Flowfield characterization and simulation validation of multiple-geometry PDEs using cesium-based velocimetry

Abstract A diode-laser velocimeter based on cesium absorption spectroscopy has been used to measure the axial burned gas velocity in a pulse detonation engine (PDE) configured with and without a converging–diverging nozzle. These data are compared to simulation data from a frozen-chemistry computational model, as well as a finite-rate chemistry model with and without the effects of heat transfer included. Discrepancies between the data and the models are discussed and conclusions are drawn on the validity of each model.

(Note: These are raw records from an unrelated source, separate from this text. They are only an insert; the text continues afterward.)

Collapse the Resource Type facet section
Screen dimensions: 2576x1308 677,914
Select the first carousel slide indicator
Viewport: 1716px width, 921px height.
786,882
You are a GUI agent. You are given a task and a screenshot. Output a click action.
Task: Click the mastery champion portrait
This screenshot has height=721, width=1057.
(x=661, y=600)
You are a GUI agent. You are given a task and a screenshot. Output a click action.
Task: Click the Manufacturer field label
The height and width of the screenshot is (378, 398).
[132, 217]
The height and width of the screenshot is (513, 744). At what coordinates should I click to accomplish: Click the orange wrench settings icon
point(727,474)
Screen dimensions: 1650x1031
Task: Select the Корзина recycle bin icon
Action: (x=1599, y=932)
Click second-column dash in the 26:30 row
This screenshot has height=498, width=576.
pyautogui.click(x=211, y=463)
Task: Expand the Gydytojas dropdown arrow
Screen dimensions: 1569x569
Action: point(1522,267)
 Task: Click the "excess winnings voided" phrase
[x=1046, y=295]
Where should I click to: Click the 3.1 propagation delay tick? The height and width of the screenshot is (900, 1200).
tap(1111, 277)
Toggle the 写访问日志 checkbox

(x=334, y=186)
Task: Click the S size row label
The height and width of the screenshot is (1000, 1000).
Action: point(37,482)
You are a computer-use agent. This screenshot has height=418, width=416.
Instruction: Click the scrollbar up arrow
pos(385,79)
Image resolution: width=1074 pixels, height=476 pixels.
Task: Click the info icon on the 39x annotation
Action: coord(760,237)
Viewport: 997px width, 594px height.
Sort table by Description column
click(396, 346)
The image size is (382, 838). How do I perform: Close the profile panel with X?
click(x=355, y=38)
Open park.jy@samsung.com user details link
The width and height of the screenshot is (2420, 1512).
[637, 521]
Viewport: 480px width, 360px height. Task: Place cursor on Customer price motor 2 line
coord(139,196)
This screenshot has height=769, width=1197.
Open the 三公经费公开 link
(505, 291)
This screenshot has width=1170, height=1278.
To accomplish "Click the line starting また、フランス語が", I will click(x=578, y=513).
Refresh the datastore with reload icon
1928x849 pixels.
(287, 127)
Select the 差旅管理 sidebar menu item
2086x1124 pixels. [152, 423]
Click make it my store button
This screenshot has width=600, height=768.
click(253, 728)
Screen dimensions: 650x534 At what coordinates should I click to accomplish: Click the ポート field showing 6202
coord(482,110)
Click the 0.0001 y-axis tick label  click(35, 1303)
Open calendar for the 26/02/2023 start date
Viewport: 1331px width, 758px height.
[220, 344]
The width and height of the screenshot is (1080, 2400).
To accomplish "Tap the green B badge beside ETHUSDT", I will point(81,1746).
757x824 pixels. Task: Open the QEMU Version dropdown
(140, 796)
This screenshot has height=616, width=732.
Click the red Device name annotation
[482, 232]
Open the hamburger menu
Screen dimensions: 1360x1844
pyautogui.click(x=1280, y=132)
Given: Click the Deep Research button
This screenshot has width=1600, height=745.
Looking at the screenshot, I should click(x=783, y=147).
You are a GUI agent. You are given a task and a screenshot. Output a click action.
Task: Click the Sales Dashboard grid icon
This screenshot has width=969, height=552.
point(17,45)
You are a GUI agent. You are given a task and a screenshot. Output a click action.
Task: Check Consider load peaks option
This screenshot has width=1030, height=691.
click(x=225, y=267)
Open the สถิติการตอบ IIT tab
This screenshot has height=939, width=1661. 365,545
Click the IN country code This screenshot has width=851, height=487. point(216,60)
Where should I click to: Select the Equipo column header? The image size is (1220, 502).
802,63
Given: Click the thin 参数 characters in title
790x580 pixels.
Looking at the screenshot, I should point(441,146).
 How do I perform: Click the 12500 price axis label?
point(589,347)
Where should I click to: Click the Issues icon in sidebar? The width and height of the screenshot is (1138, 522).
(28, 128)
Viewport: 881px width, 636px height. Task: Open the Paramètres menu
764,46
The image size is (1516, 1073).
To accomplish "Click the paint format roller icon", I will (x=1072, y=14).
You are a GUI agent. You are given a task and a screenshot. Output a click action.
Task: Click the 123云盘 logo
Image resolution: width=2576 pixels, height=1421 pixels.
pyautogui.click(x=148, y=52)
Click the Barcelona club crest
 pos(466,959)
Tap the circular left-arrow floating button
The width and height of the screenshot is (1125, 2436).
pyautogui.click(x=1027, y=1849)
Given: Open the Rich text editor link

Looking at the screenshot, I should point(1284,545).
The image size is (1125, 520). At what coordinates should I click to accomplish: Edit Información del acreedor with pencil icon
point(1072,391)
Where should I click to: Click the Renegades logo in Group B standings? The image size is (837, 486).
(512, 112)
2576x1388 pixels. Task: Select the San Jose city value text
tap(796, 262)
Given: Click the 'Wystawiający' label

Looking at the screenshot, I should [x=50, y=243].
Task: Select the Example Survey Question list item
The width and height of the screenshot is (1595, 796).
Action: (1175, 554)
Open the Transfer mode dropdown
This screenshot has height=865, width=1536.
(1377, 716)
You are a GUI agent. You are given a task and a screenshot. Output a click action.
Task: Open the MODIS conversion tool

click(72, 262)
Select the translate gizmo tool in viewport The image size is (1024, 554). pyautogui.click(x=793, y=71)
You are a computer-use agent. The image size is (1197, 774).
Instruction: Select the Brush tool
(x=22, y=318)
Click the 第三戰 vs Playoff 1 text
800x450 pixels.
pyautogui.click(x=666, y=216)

The velocity diagnostic requires cesium to be seeded into the PDE flowfield where it is then detected using a fixed-wavelength diode laser tuned to monitor the D2 transition of atomic cesium near 852 nm. Due to the unsteady nature of the PDE flowfield, the deposition of the cesium absorber into the flowfield occurs in a pulsating manner. The unsteady nature of this seeding process enables a time-of-flight measurement to be made as the absorber passes two parallel laser beams spaced 2–3 mm apart in the streamwise direction. Using this technique, PDE gas velocities ranging from −100 to 1000 m/s are measured with 20–100 μs time resolution over the duration of a single cycle. Results are presented for a C2H4/O2 (Φ = 1) fueled PDE operating both with and without a converging–diverging nozzle. Comparison of velocity data to each computational model suggests that for the case of the straight tube PDE, velocity can be accurately predicted over the thrust producing range of the engine cycle via an idealized, frozen-chemistry computational model. For the PDE outfitted with a converging–diverging nozzle, the blowdown time for a single cycle is substantially longer, and a less-idealized, finite-rate chemistry model which accounts for heat loss effects is required to capture the more complex wave dynamics.